As a general note on TFDEA, it was observed that TFDEA would not be a useful forecasting tool for emerging technologies with significant economic and socio-political implications. The model could be used for mature technologies which have shown constant progress over time, given that no exogenous forces are expected to influence the technological change. Furthermore, TFDEA could be used for forecasting emerging technologies whose performance can be expressed with very few attributes (at most three times less than the number of products available), and whose performance is not targeted by governmental regulation.
With respect to EV forecasting, this study identified that a simple analysis of technological progress is not sufficient to determine the evolution of EV technology.
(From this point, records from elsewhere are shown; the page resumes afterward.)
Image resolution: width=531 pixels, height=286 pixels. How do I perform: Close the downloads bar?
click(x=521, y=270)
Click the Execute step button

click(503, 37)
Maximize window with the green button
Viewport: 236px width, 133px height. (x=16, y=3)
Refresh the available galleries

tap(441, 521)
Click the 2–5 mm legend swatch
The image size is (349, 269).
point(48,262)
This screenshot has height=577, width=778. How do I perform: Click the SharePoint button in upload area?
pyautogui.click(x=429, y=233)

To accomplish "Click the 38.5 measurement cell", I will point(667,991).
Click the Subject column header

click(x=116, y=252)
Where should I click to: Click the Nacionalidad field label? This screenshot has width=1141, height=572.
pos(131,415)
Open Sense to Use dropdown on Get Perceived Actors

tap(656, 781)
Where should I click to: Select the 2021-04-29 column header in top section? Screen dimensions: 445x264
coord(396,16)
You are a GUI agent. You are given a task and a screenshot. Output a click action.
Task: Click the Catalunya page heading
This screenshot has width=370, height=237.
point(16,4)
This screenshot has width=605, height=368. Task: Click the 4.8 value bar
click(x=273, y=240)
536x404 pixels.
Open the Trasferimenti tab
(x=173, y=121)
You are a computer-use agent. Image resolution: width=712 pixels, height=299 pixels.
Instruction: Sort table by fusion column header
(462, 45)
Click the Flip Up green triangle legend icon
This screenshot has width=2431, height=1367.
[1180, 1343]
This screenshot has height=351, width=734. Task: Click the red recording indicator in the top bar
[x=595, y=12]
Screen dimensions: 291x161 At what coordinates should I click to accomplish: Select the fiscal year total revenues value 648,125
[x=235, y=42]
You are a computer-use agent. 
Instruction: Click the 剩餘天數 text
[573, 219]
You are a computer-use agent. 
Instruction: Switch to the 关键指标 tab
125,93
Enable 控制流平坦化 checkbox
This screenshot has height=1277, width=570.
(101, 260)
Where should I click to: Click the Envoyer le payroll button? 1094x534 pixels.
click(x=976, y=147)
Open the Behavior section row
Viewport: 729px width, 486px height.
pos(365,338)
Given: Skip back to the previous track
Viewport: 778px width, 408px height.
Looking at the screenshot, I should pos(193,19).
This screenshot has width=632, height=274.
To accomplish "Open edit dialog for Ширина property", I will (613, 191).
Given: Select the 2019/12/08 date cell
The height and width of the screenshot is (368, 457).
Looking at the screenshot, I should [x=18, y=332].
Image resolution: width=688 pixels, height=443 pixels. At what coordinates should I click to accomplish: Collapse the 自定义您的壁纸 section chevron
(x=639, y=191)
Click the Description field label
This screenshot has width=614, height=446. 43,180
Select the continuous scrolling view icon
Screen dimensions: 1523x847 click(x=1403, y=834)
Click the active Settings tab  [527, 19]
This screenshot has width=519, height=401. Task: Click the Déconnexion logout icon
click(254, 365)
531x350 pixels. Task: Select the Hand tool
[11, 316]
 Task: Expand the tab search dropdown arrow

Due to the economic, environmental and political consequences, it is expected that the adoption of electric vehicles will not depend solely on performance, but also on different technological and context factors, such as battery technologies, available infrastructures, standardization opportunities, consumer acceptance, national interests and governmental support. To better understand the development possibilities of EV technology, this study recommends the use of technology forecasting and market shift indicators analysis to identify possible innovations in EV-supporting technologies, such as battery charging stations and smart grit technologies. Furthermore, combined analysis of consumer research and market structure analysis can help identify the market forces expected to affect further advancements of electric vehicles. In addition, monitoring government and industry plans can provide information on potential standardization opportunities and strategies meant to accelerate the adoption of BEVs.